Robot Creates the World's Nerdiest Light Paintings

Robot Creates the World's Nerdiest Light Paintings: German artist Nils Völker has managed to do what no high-school geometry teacher can: Make pi kinda’ fascinating. His trick: a quirky little robot, which turns that old Euclidean headache into gorgeous, gallery-ready light paintings.

[vimeo 17984729]

Völker calls the paintings (which are technically photographs) Variations on Pi, and to make 'em, he cobbled together an Arduino-controlled, LED-equipped robot -- a sort of cross between a vacuum cleaner, a Dan Flavin sculpture, and R2-D2. The robot is programmed to visualize pi by flashing its lights and scooting around on the floor like it's doing some kind of android Hustle, while a camera mounted overhead takes long-exposure photos. Check the video above.
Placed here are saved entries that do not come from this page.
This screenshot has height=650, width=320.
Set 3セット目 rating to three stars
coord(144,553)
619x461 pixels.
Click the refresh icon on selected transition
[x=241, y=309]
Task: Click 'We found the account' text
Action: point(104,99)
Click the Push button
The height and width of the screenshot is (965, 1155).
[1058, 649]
Now here’s where things gets a bit complex (and totally nerdy): Of the 50 photographs Völker created, each visualizes a different range of pi’s decimal digits. Völker explains:

“There's a program running on the microcontroller which reads the decimal digits of pi. The first digit defines where the robot should go. The next one defines an angle from which each rotation starts. The following three define the red/green/blue values of the LEDs -- basically the color of the light when the rotation starts.”


Based on those instructions, the robot goes round and round for about 4 minutes 'til it completes a single 'painting.' Rinse, repeat.



Which all sounds terribly complicated and, frankly, a little OCD. So what’s the point? Look at the photographs. They’re stunning, for chrissake -- equal parts Robert Smithson and Dr. Who.